Retail – Moris Chemtov, CEO, Digital Goodie Ltd., and Ken Bonning, Black Dragon Capital

  • AI drives retail decision-making. Most retailers are sitting on large amounts of transactional data, from point-of-sale, customer profiles, and enterprise resource planning. With AI tools, they can now look at that data and find common patterns (how many red dresses did we sell with the yellow blouse?). These analyses are business-critical. Retailers can save millions through better forecasting. AI can also drive better use of customer data to drive more targeted, more effective marketing.

  • Improved customer experience becomes a focus, especially in brick-and-mortar stores. Retailers will try to find new ways, including digital shopping with in-store pickup and augmented reality offerings, to attract customers back to their stores, where most selling still happens. Better experience is a goal but “quick and seamless” also becomes a watchword.

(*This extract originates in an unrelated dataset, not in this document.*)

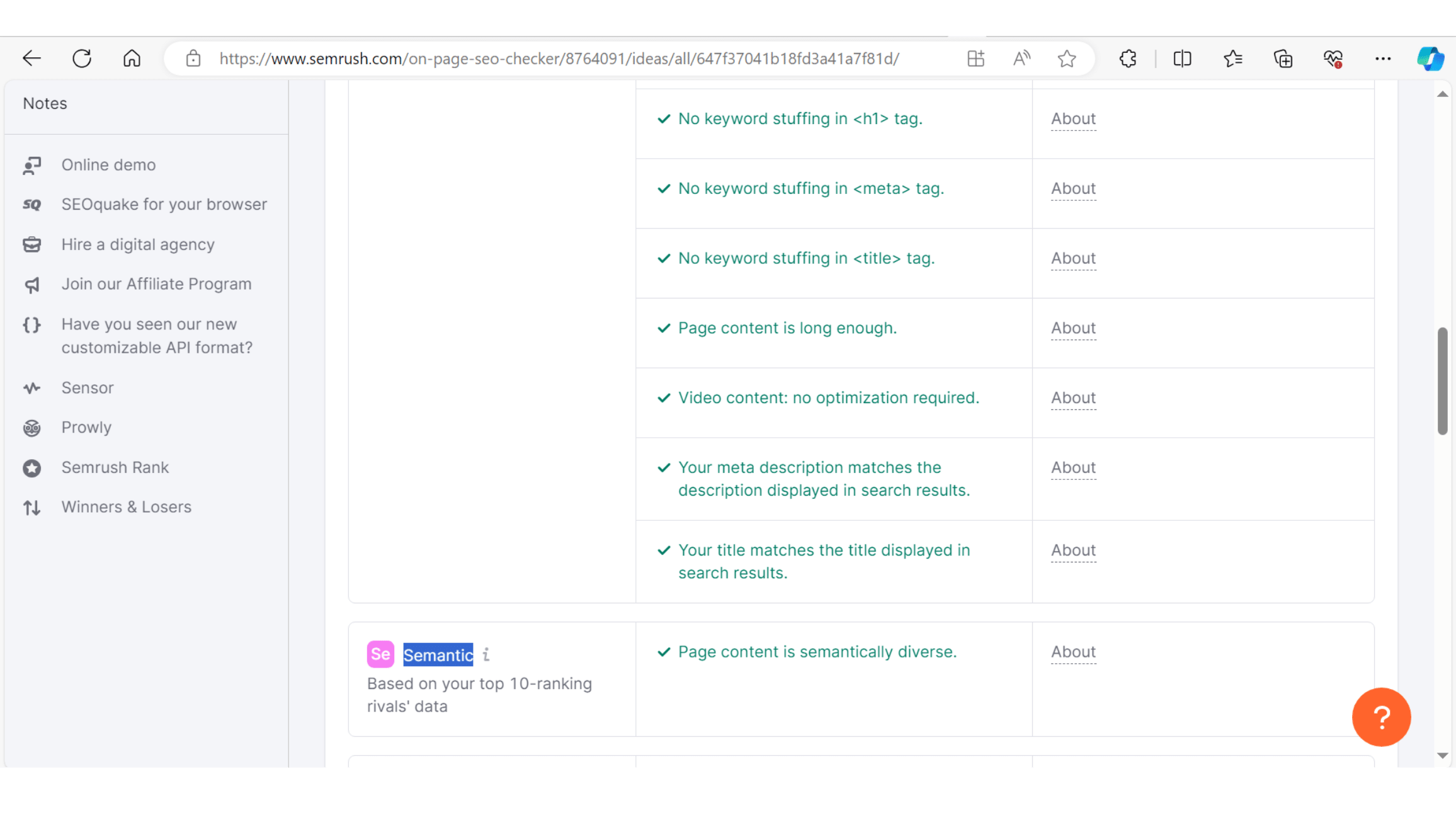Select Winners & Losers sidebar icon
The image size is (1456, 820).
pos(31,507)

  • Retailers go wireless to track inventory. RFID tagging becomes standard. Real-time tracking lets retailers use store inventory for e-commerce customers and helps cut down on losses from theft and poor sorting.

Financial services – Hernando Torres, President, and CEO, ASI Group

  • Digital banking threatens community banks. The number of community banks in the United States will be pressured as consumers have simple and improved full digital offerings from large national banks. They must respond by partnering together.

  • Wireless carriers introduce additional microlending products to continue addressing the unbanked population, currently estimated at 5 billion.

  • Non-financial players continue to innovate and launch additional payments and lending alternatives, including some type of free cross-border transfers.

Media – Frank Capria, Director, Black Dragon Capital

  • A reckoning for video streaming services begins as cord-cutters find they have to pay high prices for a-la-carte content for established services like Netflix and new ones like Disney Plus and CBS All Access. The cost of streaming starts to approach the cost of cable TV.

  • Targeted television advertising arrives. Mostly unfounded privacy concerns will slow, but not halt its launch.

  • Consolidation hits the media technology industry. Consolidation is overdue. Look for it to accelerate as the global economy slows and puts pressure on media technology companies’ earnings.

To sum up: Disruption in the 2020s will be massively challenging. But the opportunity is vast, and the rewards may far outweigh the collateral damage.